Psychologists Ronald Fischer, and Diana Boer, looked at studies involving three different psychological tests - altogether, they examined a sample of 420,599 people from 63 countries spanning nearly 40 years.
Fischer and Boer statistically combined the results of the different studies, noting that their analysis was somewhat unusual in that the key variables were collected from different sources and that no single study included the two variables they were considering, i.e., wealth and individualism. (Participants only answered questions regarding one of the dependent variables of general health, anxiety or burnout.)

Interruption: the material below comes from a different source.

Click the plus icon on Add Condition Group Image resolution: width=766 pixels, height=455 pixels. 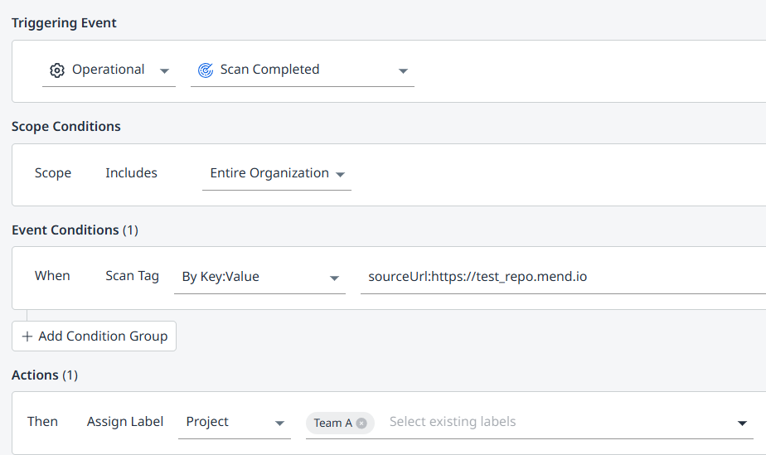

"Across all three studies and four data sets, we observed a very consistent and robust finding that societal values of individualism were the best predictors of well-being," the authors wrote. "Furthermore, if wealth was a significant predictor alone, this effect disappeared when individualism was entered."
In short, they found, "money leads to autonomy but it does not add to well-being or happiness."
The study has been published in the Journal of Personality and Social Psychology.